Nascido em Dijon em 1683, Rameau passou boa parte da vida como organista de província, em cidades como Clermont e Lyon. Em 1722 publicou em Paris seu Tratado da harmonia, que explicava os acordes a partir de princípios racionais e lhe rendeu, antes da fama de compositor, uma reputação de sábio.
Instalado em Paris, encontrou o apoio do financista Le Riche de La Pouplinière, um dos grandes mecenas da época. Em 1733, aos cinquenta anos, estreou sua primeira ópera, Hippolyte et Aricie. A riqueza de sua orquestra e a audácia de suas harmonias dividiram o público entre partidários de Lully e defensores do recém-chegado.
Em pouco mais de uma década, Rameau deu ao teatro francês algumas de suas obras maiores: a ópera-balé Les Indes galantes em 1735, com sua célebre dança dos selvagens; a tragédia lírica Castor et Pollux em 1737, e Dardanus em 1739.

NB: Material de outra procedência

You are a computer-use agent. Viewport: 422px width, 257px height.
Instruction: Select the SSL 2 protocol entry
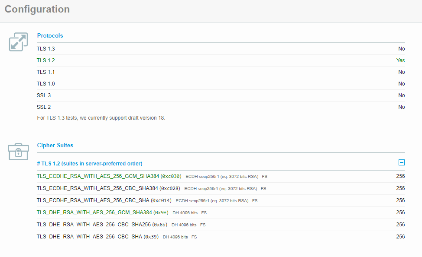pos(44,107)
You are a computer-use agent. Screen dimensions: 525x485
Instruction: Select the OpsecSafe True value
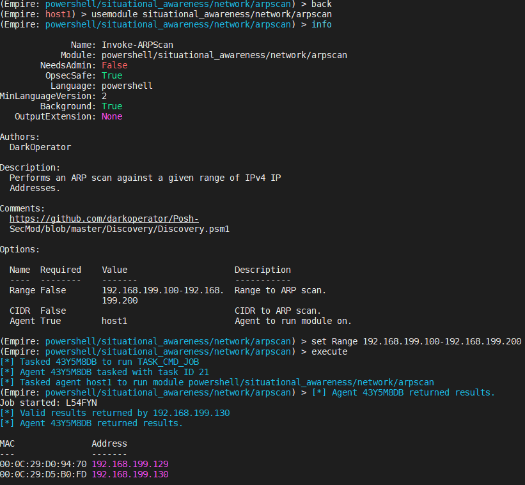111,75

Em 1745 estreou Platée, uma comédia lírica sobre uma ninfa dos pântanos convencida de que Júpiter a ama, escrita para um casamento real e hoje considerada uma das óperas cômicas mais bem realizadas do barroco. Sua última tragédia, Les Boréades, não chegou a ser representada em vida do compositor.
Paralelamente ao teatro, Rameau publicou três livros de peças para cravo, entre 1706 e o fim da década de 1720. Títulos como Le rappel des oiseaux, La poule ou Les sauvages combinam imaginação descritiva e escrita brilhante, e a gavota com suas variações é um dos cumes do instrumento. Em 1741 acrescentou as Pièces de clavecin en concerts, para cravo e dois instrumentos.

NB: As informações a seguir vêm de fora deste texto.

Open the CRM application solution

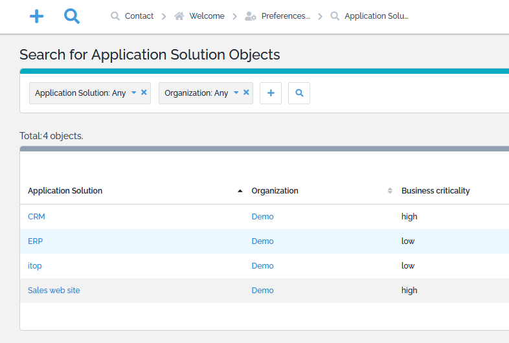[x=37, y=217]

Como teórico, defendeu que toda a música se funda no baixo fundamental e na ressonância natural dos corpos sonoros. Suas ideias alimentaram debates com os enciclopedistas e marcaram o ensino da harmonia até hoje.
Depois de sua morte, em 1764, suas óperas desapareceram do repertório por mais de um século. O movimento de interpretação com instrumentos de época as devolveu aos palcos: regentes como John Eliot Gardiner, William Christie e Marc Minkowski gravaram e montaram suas obras a partir dos anos 1970 e 1980.
Hoje Les Indes galantes e Platée são representadas nos principais teatros do mundo, e as montagens contemporâneas, às vezes com dança urbana ou leituras atuais, confirmam que a música de Rameau segue sendo teatro vivo.